Murder-accused Philip Polkinghorne appeared distressed, emotional and was crying as emails by his late wife were read out in his trial this afternoon.
Warning: This article contains content that could be disturbing to some people.
The retired eye surgeon denies killing his wife and making it look like a suicide at Easter 2021.
His defence is he woke to find Pauline Hanna, 63, already dead in their home in Auckland’s Remuera.
He called 111 to say that she hanged herself.
But the Crown has maintained from the trial’s outset that a suicide does not add up.
Emails and other contents from his and Hanna’s phones and computers have already been presented in the trial as part of the Crown’s evidence.
But other emails, obtained by the defence, were read out on Tuesday in the High Court at Auckland in the seventh week of the trial.
The emails to herself, or to family, talked in part about her job as a health administrator during the Covid-19 outbreak.
The trial earlier heard Hanna often wrote emails to herself as drafts.
“I’m tired and not myself,” Hanna wrote in an email to herself, read in court by Polkinghorne’s lawyer Ron Mansfield.
It’s not clear if the email, written almost a year before her death at 8.11pm on April 14, 2020, was meant for anyone else.

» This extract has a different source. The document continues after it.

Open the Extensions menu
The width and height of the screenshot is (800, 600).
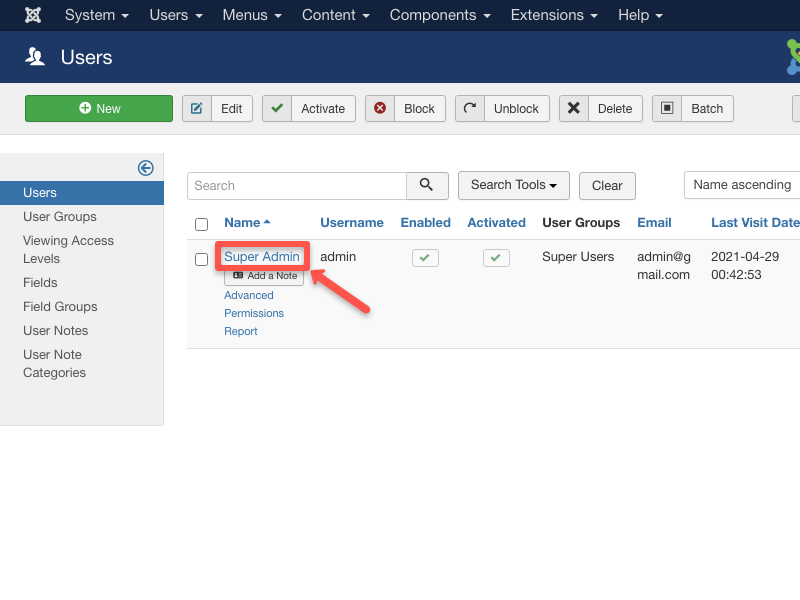point(554,15)
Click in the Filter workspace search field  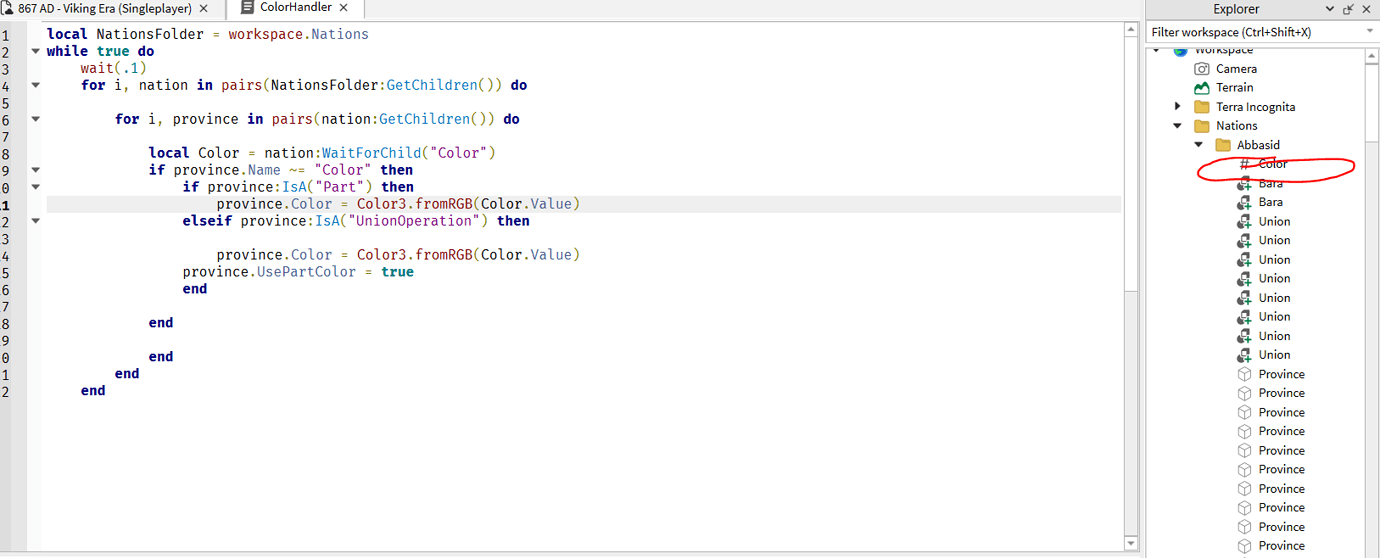1255,32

“But I’ve had a horrible day, starting with [name redacted] whom I have disappointed,” Hanna wrote.
“I’m never good enough despite my efforts.”
“Today is the 25th day in a row but I’m not adding any value.”
“I want desperately to tell someone and cry and ask for help but everyone seems to think I’m amazing and does not want to know that I have foibles or failings,” she continued.
“I try to bring it up with Philip but he tells me he hasn’t got time to go over negative tonight (= he has enough).”
Hanna’s email continued: “I must stand on my own two feet but I don’t know today if I have two feet or what they look like.
“So I’ve had three glasses of wine and a beautiful dinner thanks to PJP [Polkinghorne], but I don’t know what to do with myself …
“So I will go to bed and not sleep, very unusual for me, and it builds up, who knows what might follow.”
“Have to tell someone, even if no-one but God ever sees this.”
Hanna ended the email by signing it “P xxxx”, indicating four kisses.
The email was from her work address to her work address.
Polkinghorne looked to be crying as the emails were read, with his head resting in his hands and holding tissues.
At other times he gazed straight down at his desk in court.
Polkinghorne’s defence in the trial has said his wife was working long hours in a high stress job, and had previously thought about and attempted suicide before.
It has also singled out her years of prescription drug use in its evidence.
Earlier on Tuesday, a second defence pathologist said they would have ruled Hanna’s death a suicide if they were assigned the case.